Another issue she thinks she will inevitably find herself in someday is waste disposal. To this, she expresses, “I find myself appalled when I travel through Kohima town. It is everybody’s headache in Kohima but nobody’s responsibility. Just a month ago, I had this conversation with a government officer in Nagaland on this very subject. He said he was passionate about it but that he didn’t know where to start and that his not being in the municipal corporation department left him handicapped. I said my thoughts out aloud to him - If someone in his position and who feels about this could do nothing, how can we expect anything from lay people?”
Her dreams for Nagaland are plenty, and could not be possibly better expressed than the way she puts it – “A time when we don’t have to call any area ‘remote’, a time when education is real and not just statistics, a time when women are respected not just for their maternal roles but treated as an equal, a time when we can genuinely ‘vote’ in change or ‘vote’ out change, and because religion plays such a big role in our society, a time when ‘moral science’ is not just a subject in school and when faith is not superficial, and several, several more.”
While her one advice to the youth is, “Be proud of where you come from”, she shares her thoughts further saying, “We lose ourselves when we shirk from our roots. Our sense of pride is kind of warped, I feel. It is wrongly placed. If you respect where you come from, others will slowly be forced to see the good in it. If you’re ashamed of yourself, your culture, your people, it is easier for others to raise their finger at you or look upon you with contempt because you allow them the space to do so.”
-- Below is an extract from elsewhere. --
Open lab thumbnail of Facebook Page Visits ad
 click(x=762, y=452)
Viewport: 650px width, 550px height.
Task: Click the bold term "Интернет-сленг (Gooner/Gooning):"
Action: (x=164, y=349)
The Photo Editor of Associated Press, South Asia Bureau, who also sings, would judge success by the bridges one builds wherever one is, whatever one does, and strongly holds that, “Like joy being best when shared, success is the feeling at the end of an assignment/work/day where you can celebrate with friends, where your contribution has mattered.”
“I don’t believe a person’s success is only measured over years. I believe it is at most times measured over shorter periods, over days, over assignments, over events…” she expresses.
She definitely fits in among those who have accomplished more than one fine thing in life and yet she finds it strange when asked what it takes to be where she is even as she responds with, “It almost embarrasses me.”
“Where am I? The day I am master of my own time, the day I can chalk out my routine according to exactly how I want my day to be is the day I might want to tell you what it takes to get there. For the moment, yes, I enjoy my work but I enjoy my family more and I wish I could spend more time with them. And yes, I’ve had my share of disappointments but I’ve always managed to dust myself and carry on…” she says.
She sees five years from now not very different from today, “….In my own little home, entertaining my daughter’s friends and extended family. The music of Astrud Gilberto gently wafting out the windows of my home. And yes, learning some Tenyidie,” she delightfully states.
Education and work have taken her to several places around the world. She did her studies in reputed institutes like the Maharani Gayatri Devi School in Jaipur, Lady Shri Ram College (LSR) in New Delhi, and Mass Communication Research Centre (MCRC), Jamia Millia Islamia in New Delhi. But her take on life is simple because in spite of it all, she says, “What I learnt best was the gift of friendship and human relations. Relationships fuel me.”